I appreciate your comments and suggestions. It's real fun to play a shadow game this way.
I especially want to thank coanda for the thorough analysis and explanations. I am really, really impressed what is possible to achieve at the start of the game. Your fogged border analysis certainly relies on much experience. I wasn't able to spot the inland lake even after you pointed it out, and my son wasn't, too.

After reading and reflecting your various suggestions I moved my scout 1W-1SW to reveal possible ressources and to aid the decision of settling.

Spoiler Turn 0 - what my scout revealed :


Please load attachment at the end of the message. I'm not able to insert the JPG properly in this quote.

Fish and (dry) wheat, and an area for a helper city. I'm inclined to settle the helper city where my scout is (on the PH) to get the fish and the wheat (+2 health).
But why for God's sake is the program suggesting to settle where the circle is? This absolutely doesn't make sense to me.
So, there is really a coast to the west. No other AI, no barbs, no fogbusting required.

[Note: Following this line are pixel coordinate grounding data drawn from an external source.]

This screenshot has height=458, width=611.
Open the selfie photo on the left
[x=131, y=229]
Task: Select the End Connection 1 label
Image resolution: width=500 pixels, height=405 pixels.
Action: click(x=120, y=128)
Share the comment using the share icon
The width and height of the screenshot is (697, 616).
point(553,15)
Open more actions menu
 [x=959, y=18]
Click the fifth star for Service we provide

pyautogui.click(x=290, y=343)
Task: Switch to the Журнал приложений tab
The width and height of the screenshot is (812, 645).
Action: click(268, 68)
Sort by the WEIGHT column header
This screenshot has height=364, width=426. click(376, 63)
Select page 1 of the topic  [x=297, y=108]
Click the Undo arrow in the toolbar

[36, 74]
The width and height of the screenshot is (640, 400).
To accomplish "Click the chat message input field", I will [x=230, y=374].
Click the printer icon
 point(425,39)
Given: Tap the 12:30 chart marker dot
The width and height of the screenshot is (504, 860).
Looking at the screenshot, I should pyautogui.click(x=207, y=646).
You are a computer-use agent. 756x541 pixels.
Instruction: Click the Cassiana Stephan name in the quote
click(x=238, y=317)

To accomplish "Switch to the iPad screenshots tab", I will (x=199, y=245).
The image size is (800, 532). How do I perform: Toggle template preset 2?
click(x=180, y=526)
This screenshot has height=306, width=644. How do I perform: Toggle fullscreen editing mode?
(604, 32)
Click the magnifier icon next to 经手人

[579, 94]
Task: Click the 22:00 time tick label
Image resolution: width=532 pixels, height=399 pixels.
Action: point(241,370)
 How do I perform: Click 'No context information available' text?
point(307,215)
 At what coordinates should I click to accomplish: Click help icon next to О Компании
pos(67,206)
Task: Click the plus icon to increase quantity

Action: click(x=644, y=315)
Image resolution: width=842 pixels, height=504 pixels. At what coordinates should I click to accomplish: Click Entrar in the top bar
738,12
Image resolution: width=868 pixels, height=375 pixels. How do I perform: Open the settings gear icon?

After that I SIP. The health analysis of coanda convinced me to do so. Build a worker (15 turns), tech agriculture (8 turns). My scout is circling counter-clockwise as suggested. Oh my, is this guy fast.
Turn 3: Aksum expanded and revealed wheat to the east, a pig, a coastline and a spot for another helper city to the south. What troubles me (a bit) concerning learning is the lack of competition for good settling spots with other civs.
Turn 6: My scout meets a scout of the Khmer east of my city. In all my games this guy (Suryavarman II) annoyed me with his requests. In my last game I had a really funny encounter with him. We were semi-isolated on an island, and I was halfheartedly preparing an attack, when out of the sudden he declared war to me. Warfare is my weakest spot, but I managed to kill him in two waves.
Turn 8: A lion appears just SW of my cultural borders.
Turn 9: Agricalture is explored. Next tech is BW (turn 23).
Turn 10: Hinduism is founded. At least one rival started with mysticism.
Turn 12: My scout circled around Aksum Unsure, where to send him now. Unsure, what to build when the worker has finished (t15). I decided to stop here to present my assessment and to look forward to getting your suggestions and comments.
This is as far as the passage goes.